Random jumps in network activity

Adam

unread,

Sep 22, 2020, 12:03:00 PM9/22/20

to Prometheus Users

I am trying to troubleshoot the cause of random jumps in the network activity. I have a custom exporter that reports the current network activity from WAN routers via SNMP. The data is scraped every two minutes and this issue only happens on specific routers while others report no issues.

Here's a picture to describe the issue I'm facing:

This metrics data is the same from Prometheus' end. I used Grafana to be able to show the issue I'm having.

As you can tell, the raw_172.19.187.146 (yellow line) is going at a smooth increase while raw_172.19.187.146 shows a massive jump for at least 2-3 minutes.

Any idea why this issue is happening? Is the query in A row acceptable to show the network activity every five minutes (since Prometheus scrapes it every 2 minutes)?

Thank you and I look forward to your response.

Ben Kochie

unread,

Sep 22, 2020, 12:30:00 PM9/22/20

to Adam, Prometheus Users

What if you graph `resets(wan_ifInOctets{site=~"$site"}[5m])`?

--
You received this message because you are subscribed to the Google Groups "Prometheus Users" group.
To unsubscribe from this group and stop receiving emails from it, send an email to prometheus-use...@googlegroups.com.
To view this discussion on the web visit https://groups.google.com/d/msgid/prometheus-users/e43bcf3a-2a20-4ded-b782-1c8d28028643n%40googlegroups.com.

Brian Candler

unread,

Sep 22, 2020, 1:00:04 PM9/22/20

to Prometheus Users

It's odd that the yellow graph appears to be smoothly increasing at 2 minute intervals, whilst the green one has a rate burst. A value of 200Gbps implies that the counter has gone up by 7.5TB between the start and end of the 5 minute rate window. And interestingly, the absolute value of the counter shown is 6TB (right-hand axis), which is in the same ballpark.

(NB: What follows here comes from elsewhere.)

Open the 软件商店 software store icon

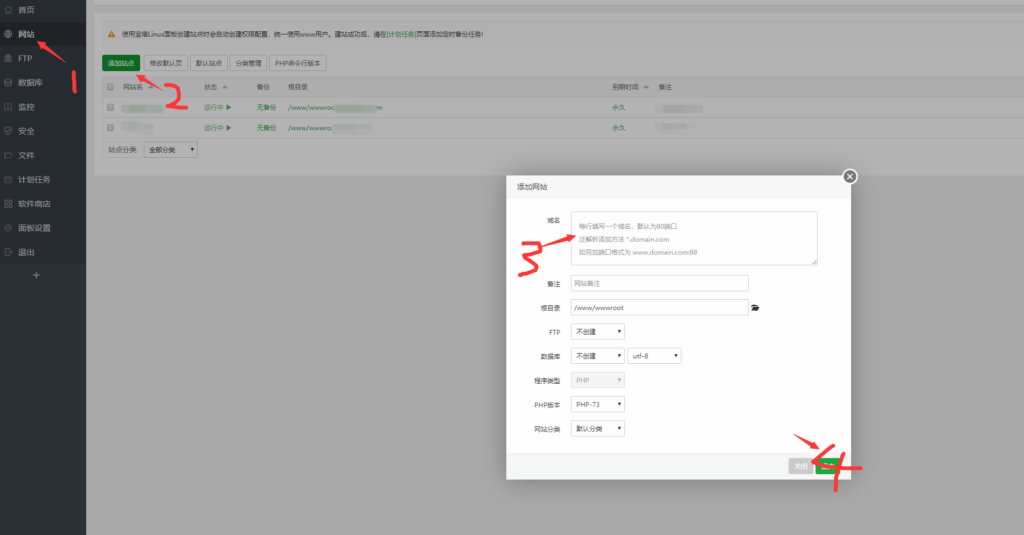point(9,203)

Is it possible that the counter value goes 6TB -> 0 -> 6TB very quickly, with the points so closely spaced that the zero value isn't picked up in the yellow graph? Or grafana is ignoring zero / null values?

It's possible to check this using the PromQL browser in the Prometheus web interface (normally port 9090), or the API, and extract the raw data from the TSDB. Do an instant query for

wan_ifInOctets{site="foo"}[10m]

and you'll get all the raw data points over that period. Adjust the time of the query so that it covers the period where things are strange, and look for values which look out of place.

My other question is, how is "wan_ifInOctets" being collected in the first place? The standard snmp_exporter if_mib would give "ifInOctets" (plus labels for the interfaces). Have you got a recording rule or something like that?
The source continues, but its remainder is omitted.